Guitar Rock Tour Review

Gameloft’s Guitar Rock Tour is supposed to be the closest thing to Guitar Hero you’ll find on the iPhone, and it is awfully similar in many respects. It uses the same vertical “note track,” it borrows concepts like overdrive… heck, it even uses the same sound effects on its menu screens! The close comparison to the original brings out Guitar Rock Tour’s flaws, but these minor problems are ultimately drowned out by the game’s rockin’ fun.

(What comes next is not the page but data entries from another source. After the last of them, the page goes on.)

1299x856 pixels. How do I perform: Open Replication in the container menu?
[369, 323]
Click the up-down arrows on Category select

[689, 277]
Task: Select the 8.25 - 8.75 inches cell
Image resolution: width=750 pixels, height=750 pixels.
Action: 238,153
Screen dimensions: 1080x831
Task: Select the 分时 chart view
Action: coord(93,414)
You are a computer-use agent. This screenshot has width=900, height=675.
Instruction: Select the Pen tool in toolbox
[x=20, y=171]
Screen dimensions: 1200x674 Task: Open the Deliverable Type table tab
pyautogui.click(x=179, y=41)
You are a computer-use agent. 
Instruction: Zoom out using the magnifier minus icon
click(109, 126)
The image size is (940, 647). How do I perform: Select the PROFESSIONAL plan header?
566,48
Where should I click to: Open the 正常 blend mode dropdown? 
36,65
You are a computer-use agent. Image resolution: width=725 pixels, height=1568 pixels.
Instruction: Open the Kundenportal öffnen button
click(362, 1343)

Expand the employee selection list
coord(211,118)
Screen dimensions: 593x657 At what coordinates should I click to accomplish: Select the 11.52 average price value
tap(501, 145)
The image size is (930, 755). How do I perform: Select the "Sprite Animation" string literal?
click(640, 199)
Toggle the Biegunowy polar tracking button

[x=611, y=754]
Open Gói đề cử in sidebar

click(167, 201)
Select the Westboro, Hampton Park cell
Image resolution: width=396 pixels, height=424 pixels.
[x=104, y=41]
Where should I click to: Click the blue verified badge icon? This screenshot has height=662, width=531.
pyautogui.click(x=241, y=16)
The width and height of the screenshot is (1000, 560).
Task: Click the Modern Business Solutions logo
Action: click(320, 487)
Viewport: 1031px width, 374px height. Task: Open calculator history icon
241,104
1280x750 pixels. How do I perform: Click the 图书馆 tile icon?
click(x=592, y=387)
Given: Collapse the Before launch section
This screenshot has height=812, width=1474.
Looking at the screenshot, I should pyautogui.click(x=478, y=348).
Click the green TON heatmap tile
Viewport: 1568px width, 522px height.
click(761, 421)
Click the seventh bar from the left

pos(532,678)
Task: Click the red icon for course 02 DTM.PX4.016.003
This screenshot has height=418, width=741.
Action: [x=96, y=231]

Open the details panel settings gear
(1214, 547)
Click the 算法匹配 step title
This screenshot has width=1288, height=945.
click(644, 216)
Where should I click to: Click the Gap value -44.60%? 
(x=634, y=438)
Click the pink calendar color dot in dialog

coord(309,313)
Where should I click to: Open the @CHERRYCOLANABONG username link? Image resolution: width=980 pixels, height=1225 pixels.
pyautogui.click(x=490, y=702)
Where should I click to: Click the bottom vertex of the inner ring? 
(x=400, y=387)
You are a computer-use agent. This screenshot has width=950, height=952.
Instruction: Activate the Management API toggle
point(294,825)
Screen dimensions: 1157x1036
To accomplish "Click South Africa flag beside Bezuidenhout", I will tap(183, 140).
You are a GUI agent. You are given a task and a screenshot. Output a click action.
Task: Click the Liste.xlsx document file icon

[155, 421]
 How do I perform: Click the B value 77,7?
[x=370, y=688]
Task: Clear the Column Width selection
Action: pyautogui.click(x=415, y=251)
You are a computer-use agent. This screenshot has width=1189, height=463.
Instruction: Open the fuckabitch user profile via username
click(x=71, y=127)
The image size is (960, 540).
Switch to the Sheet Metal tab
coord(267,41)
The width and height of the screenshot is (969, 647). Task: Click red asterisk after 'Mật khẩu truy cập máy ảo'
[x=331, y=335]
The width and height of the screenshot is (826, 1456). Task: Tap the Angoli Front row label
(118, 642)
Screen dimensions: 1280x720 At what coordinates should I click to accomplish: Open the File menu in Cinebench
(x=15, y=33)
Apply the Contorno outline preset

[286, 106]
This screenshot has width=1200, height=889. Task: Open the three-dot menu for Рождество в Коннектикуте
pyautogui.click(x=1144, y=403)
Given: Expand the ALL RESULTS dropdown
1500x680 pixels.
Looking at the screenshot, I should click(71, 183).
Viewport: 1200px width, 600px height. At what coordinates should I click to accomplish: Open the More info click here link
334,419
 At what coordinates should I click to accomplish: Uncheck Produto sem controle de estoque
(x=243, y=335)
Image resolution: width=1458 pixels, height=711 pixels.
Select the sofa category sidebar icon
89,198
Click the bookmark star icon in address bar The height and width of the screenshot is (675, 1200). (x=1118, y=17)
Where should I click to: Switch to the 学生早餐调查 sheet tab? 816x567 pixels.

First, the good news. Guitar Rock Tour’s library of music has something for everyone. There’s classics by Michael Jackson and Deep Purple, “modern classics” from Nirvana and Blink-182, and plenty of fairly recent Top-100 material played by a variety of bands, like The Bravery and Bloc Party. Odds are you’ll recognize–and maybe even like–a majority of the tracks, and that’s really all you can ask of a music game that has to appeal to a broad audience, like this one. Furthermore, the levels seem to have been designed by someone who’s knowledgeable about music, so that the game imparts a bit of the illusion that you’re playing along with the bands. You’re not holding a guitar controller, obviously, so the suspension of disbelief only goes so far, but you can definitely get a piece of it in the middle of a wild solo. As you scale up the difficulty levels, you get closer and closer to “playing” all the notes in the song. Easy mode is perfect for beginners, while the Hard difficulty level is really quite a challenge, even for rhythm game vets.

The game’s career mode has been nicely fleshed out, too. You get your pick of several premade characters, and then embark on a journey from garage-band wannabe to international superstar. Each stop on your grand tour around the world has a new venue, and the story is told through funny little cartoon strips between trips. We wish that you didn’t have to replay so many songs along the way, but the game only has 17 tracks to work with, so it has to dole out the content gradually. Plus, when you take the three difficulty levels and the two playable instruments (guitar and drums) into consideration, there are over 100 distinct tracks to play through.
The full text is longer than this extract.